Я был уже чист, как Аполлон, когда погас свет. Какое-то время я стоял под струями в темноте, причина которой, как я догадывался, серьезнее, чем чей-то шальной щелчок выключателя, расположенного в предбаннике – оттуда ведь хорошо слышно, что внутри кто-то моется. Света в предбаннике сквозь дверную щель также не наблюдалось. Вдруг показалось, что дверь отворили и затворили, но необычно тихо и быстро – двумя выверенными движениями… Через минуту-другую началось вкрадчивое вплетание водяного шелеста, идущего слева, в гулкий шум моего водопада. Понемногу общий шум стал двойным. Двойной силы. Вслушиваясь, я различил короткое слабое «м-м…» в звучании струй, которое больше не повторялось. Чужое тепло достигло моей темноты, заставив слух проникнуться возникшим слева разнообразием водяной дроби по разным частям тела, подставляемым струям. Вслед за тем от наплывающих на меня в темноте рук, тела, лица я передернулся, замерев, сжавшись под перекошенным водопадом… Оборотной стороной затянувшегося не-столкновения стала новая стадия звукового психоза: в волнах водяного шума слева я различил сдерживаемое дыхание, слишком неровное, чтобы быть галлюцинацией, но понемногу теряющееся в мощном звуке воды, который начал слабеть: я догадался, что – не вообще, а лишь для моих ушей, не выдерживающих напряжения. Ожидание притупилось. Я снова почувствовал теплый градус струи, бьющей по моим плечам. Убежденный в соседстве, но уже не ждущий столкновения в любой момент или неосторожного голоса, я пережидал темноту, наготу, воду… Не знаю, как долго. Прежде чем решиться. Помню свои руки, лежащие на вентилях… внезапно оставляющую меня смелость… счет: «Раз… два… три!»… быстрый пролет к предполагаемой двери (и впрямь бесшумной!)… лихорадочное нащупывание выключателя за косяком… обе клавиши сразу!.. Предбанник и душевая, смазанные тусклым светом, были пусты. Из среднего подсолнуха в душевой хлестало! Какой из них был мой?! Выключил ли я воду?!

Часа через два мама вывела меня за больничные ворота. Я словно впервые увидел церковь в поле.

Она не говорила, пока я подлечивался, что на этот раз отец не выкарабкался… Как тянула сама, так сама и управилась со всем последним. По крайней мере, ей теперь будет легче. Да и я на шее сидеть не собираюсь. Что-нибудь заработаю – на повести или вот… на этих записках. Почему нет? «Все образуется», – говорю я, смотрясь перед сном в зеркало в нашей ванной, чувствуя за своим лицом то, второе, нежнее и долговременнее моего.

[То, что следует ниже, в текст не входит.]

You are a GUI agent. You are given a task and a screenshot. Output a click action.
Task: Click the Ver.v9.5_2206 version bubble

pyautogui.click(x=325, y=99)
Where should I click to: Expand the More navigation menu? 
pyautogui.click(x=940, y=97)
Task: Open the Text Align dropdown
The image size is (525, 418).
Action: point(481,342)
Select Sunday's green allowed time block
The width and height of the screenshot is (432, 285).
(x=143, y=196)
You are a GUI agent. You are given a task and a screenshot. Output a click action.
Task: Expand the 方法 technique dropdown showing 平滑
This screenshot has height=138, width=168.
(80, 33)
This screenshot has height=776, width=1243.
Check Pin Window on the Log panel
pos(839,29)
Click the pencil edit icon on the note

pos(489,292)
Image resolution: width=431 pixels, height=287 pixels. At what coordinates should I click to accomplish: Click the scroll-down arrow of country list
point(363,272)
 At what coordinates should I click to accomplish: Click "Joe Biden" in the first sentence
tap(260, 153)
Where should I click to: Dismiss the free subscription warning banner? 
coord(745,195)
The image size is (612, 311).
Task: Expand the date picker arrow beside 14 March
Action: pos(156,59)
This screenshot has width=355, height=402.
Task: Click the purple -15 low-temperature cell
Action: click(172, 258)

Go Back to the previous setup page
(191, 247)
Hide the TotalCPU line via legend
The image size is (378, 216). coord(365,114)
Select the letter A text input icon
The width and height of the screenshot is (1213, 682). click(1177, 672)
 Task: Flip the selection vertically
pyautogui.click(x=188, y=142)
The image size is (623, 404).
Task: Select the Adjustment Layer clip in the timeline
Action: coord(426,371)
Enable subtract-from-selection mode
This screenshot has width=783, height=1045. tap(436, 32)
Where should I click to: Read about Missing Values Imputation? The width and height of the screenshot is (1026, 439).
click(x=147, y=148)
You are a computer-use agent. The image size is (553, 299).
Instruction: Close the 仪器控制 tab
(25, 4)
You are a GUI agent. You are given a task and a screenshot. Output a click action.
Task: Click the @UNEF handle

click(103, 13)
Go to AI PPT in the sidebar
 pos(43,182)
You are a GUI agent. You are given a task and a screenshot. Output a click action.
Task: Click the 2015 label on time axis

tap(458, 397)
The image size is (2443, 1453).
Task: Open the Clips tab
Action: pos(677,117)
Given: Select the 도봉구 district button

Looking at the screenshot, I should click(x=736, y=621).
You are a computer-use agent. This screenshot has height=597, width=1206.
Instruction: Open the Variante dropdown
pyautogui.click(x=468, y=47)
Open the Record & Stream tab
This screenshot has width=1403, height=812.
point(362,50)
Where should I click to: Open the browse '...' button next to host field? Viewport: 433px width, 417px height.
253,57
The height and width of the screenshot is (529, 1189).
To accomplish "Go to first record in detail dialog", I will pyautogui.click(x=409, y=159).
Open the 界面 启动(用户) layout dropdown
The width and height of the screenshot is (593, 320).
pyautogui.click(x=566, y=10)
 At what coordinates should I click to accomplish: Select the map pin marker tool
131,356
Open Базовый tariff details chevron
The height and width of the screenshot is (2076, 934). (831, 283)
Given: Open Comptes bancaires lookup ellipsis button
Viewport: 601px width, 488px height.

Приятно после месячного отсутствия восстанавливать домашний ритуал отхода ко сну… Закрываю дверь в комнату. Гашу свет. Подхожу к окну с распахнутой уже почти в лето форточкой. Какое-то время рассматриваю небо в звездах с мрачной тучей на краю, оцениваю пустоту улицы, отмечаю черноту окон в домах напротив, подмигивающие телеэкраны в двух-трех полутемных оконных квадратах. Задергиваю штору. Сбрасываю в темноте тапки и, сев на постель с отброшенным одеялом, опускаюсь на свежее. Привлекая подушку, осторожно обнимая ее податливую прохладу, упускаю из виду прожитый день. Наконец говорю: «Как ты выросла».